*Exercise 1:* Could you retype the xAI rebrand article word for word from "This branding makeover" to "satellite segments combined."?
*Exercise 2:* In the xAI rebrand article, what does each use of the word "massive" describe? List them in order.

If you have been trying to keep track of Elon Musk’s corporate puzzle lately, you might need a whiteboard. In a move to simplify things, the artificial intelligence company formerly known as xAI has officially completed its rebranding process into SpaceXAI. The change is already live on social media, where the company swapped its old look for a fresh logo and a brand-new handle.
A giant corporate roof
The update rolled out directly on X. The company’s official account changed its handle to @SpaceXAI and shared a quick video showing the classic xAI branding folding into a sleek, unified SpaceXAI design. The rocket-launching side of the business keeps its own separate page for space vehicles. Meanwhile, the AI division now sits comfortably under the broader aerospace parent company.
This branding makeover finishes what started earlier this year when SpaceX officially acquired the AI venture. With this move, Musk is essentially packing his biggest digital products—including the Grok chatbot and the X platform itself—into one single, massive corporate family.
Why algorithms meet rockets
Running an artificial intelligence lab inside a rocket company might sound wild, but the numbers explain the strategy. Documents from a massive public offering in June—which pushed the company’s valuation to a massive $2.1 trillion—showed that capital expenditures for AI infrastructure hit a staggering $12.7 billion in 2025. That is more than triple what the company spent on its entire space and Starlink satellite segments combined.

*The data:*

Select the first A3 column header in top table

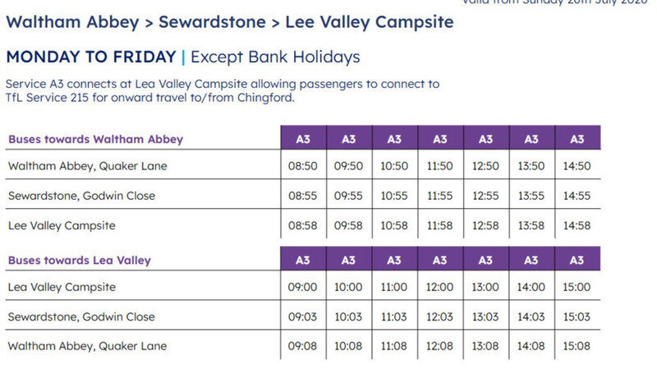click(x=303, y=139)
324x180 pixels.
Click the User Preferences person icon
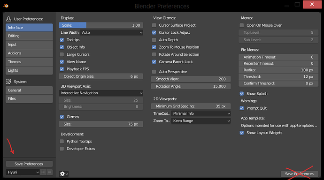point(8,19)
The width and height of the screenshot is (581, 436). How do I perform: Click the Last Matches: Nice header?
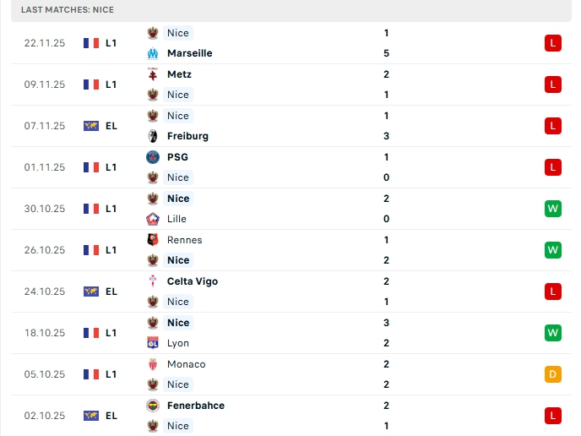point(68,10)
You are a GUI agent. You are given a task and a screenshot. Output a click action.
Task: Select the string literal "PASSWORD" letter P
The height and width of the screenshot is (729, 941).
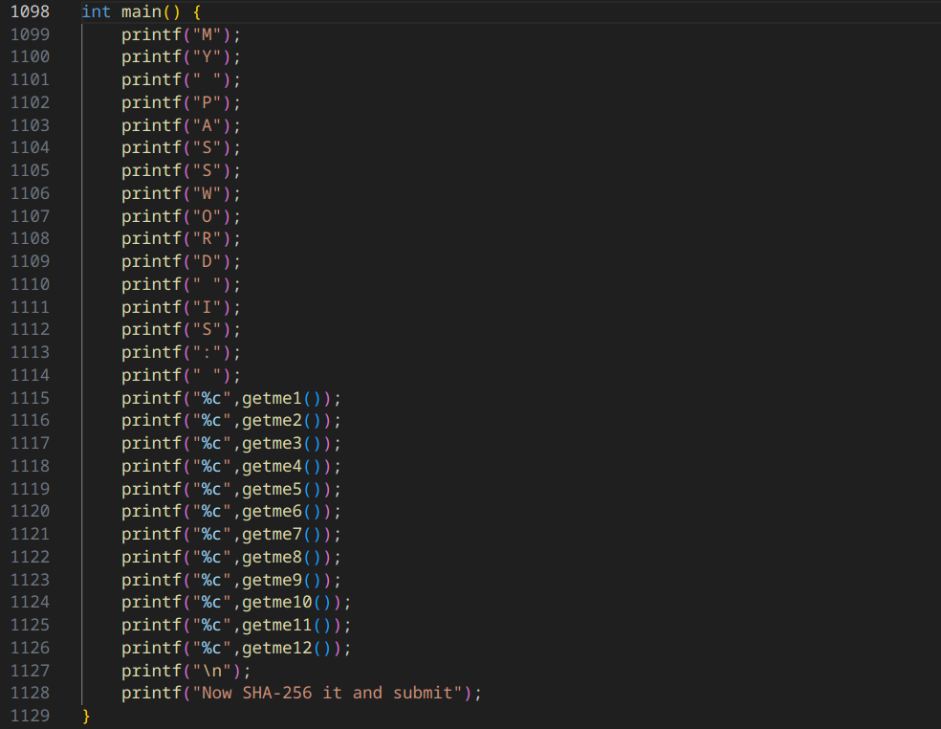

*Task response 1:*
This branding makeover finishes what started earlier this year when SpaceX officially acquired the AI venture. With this move, Musk is essentially packing his biggest digital products—including the Grok chatbot and the X platform itself—into one single, massive corporate family.
Why algorithms meet rockets
Running an artificial intelligence lab inside a rocket company might sound wild, but the numbers explain the strategy. Documents from a massive public offering in June—which pushed the company’s valuation to a massive $2.1 trillion—showed that capital expenditures for AI infrastructure hit a staggering $12.7 billion in 2025. That is more than triple what the company spent on its entire space and Starlink satellite segments combined.

*Task response 2:*
- corporate family
- public offering
- $2.1 trillion